**Task to complete:**
Restate word for word all of the lines below, with each image left out.
*** Dataset entries ***
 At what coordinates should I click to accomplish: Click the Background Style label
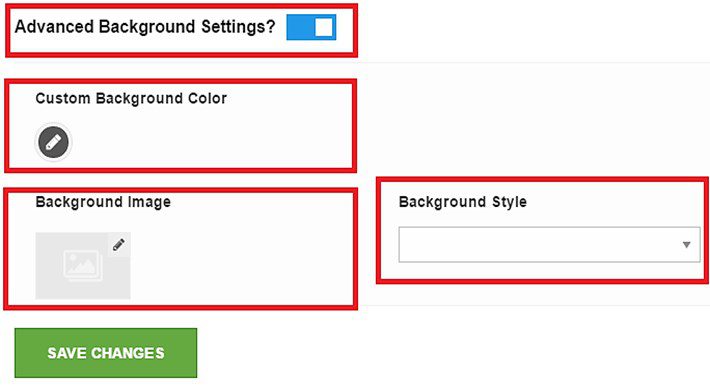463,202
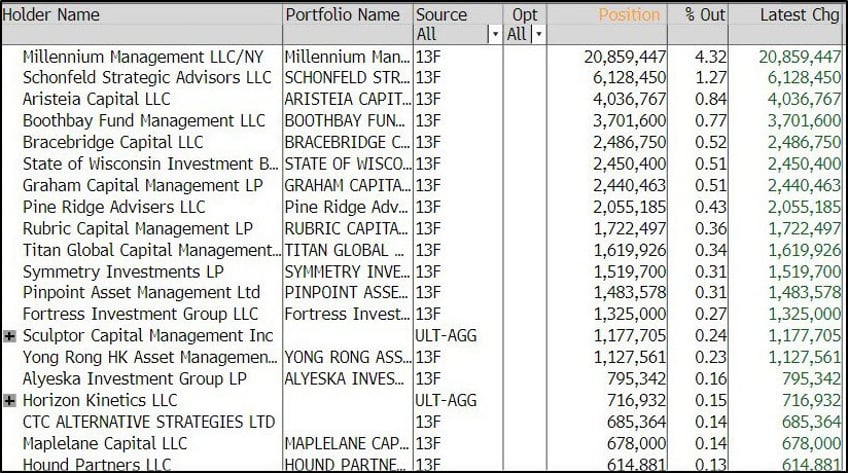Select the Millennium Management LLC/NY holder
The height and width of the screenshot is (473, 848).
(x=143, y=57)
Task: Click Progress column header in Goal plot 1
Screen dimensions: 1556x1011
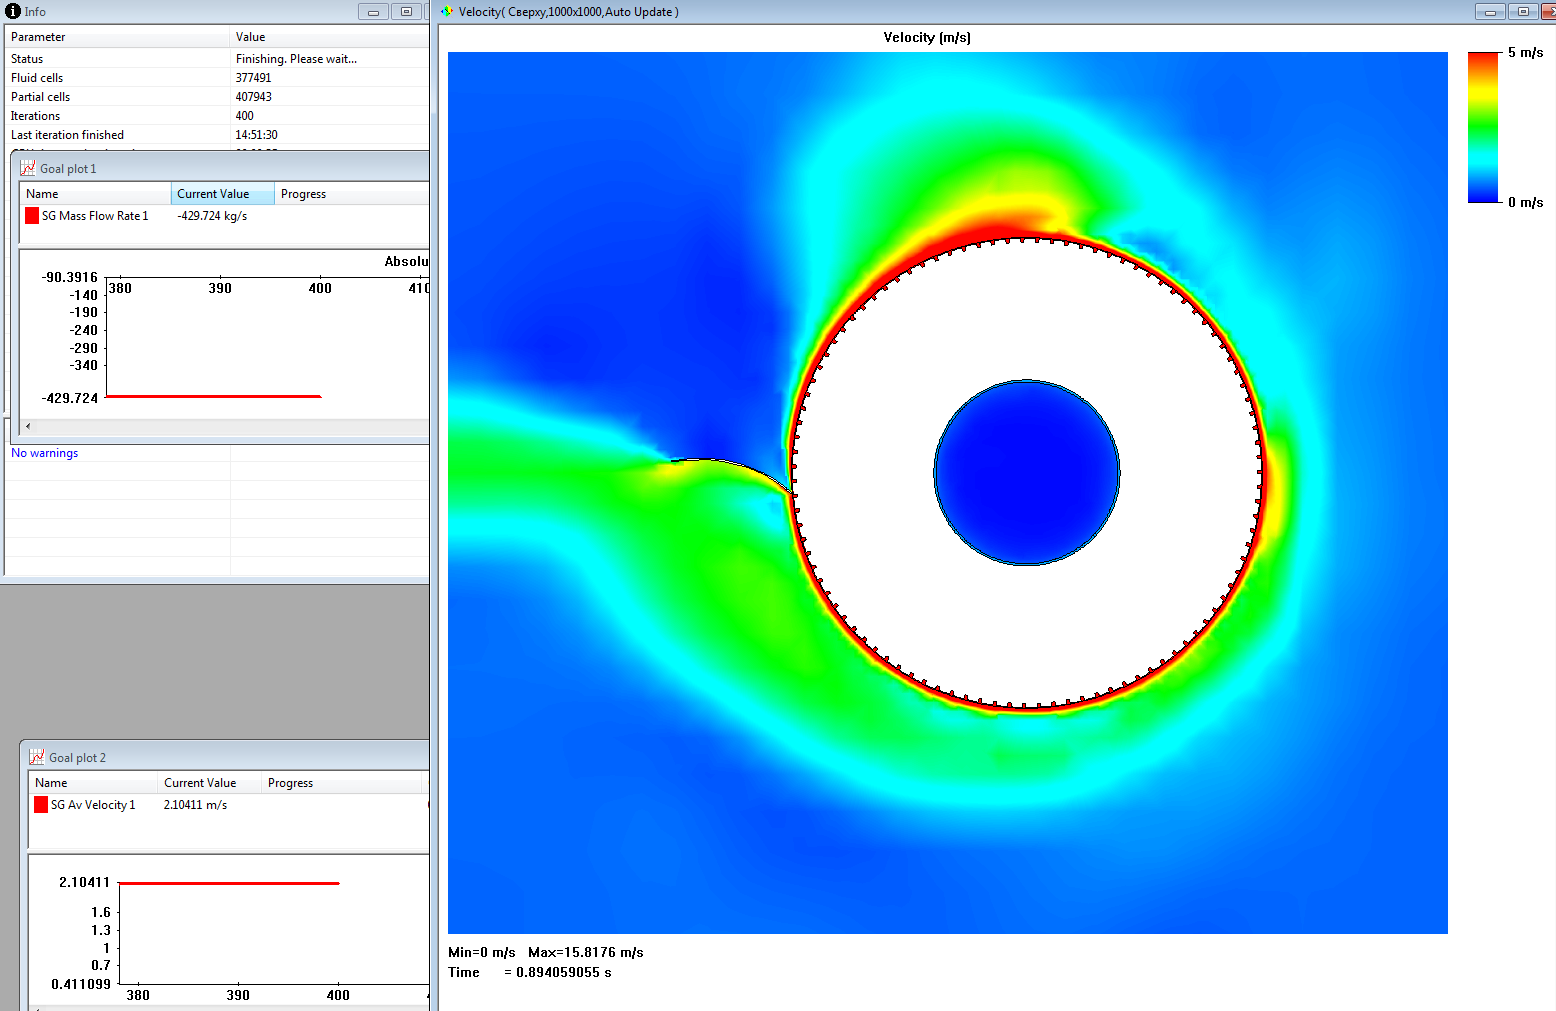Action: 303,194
*** End of Dataset entries ***
**Response area:**
 At what coordinates should I click to accomplish: Click the Background Style label
463,202
Select the Millennium Management LLC/NY holder
The height and width of the screenshot is (473, 848).
(x=143, y=57)
Task: Click Progress column header in Goal plot 1
Screen dimensions: 1556x1011
Action: 303,194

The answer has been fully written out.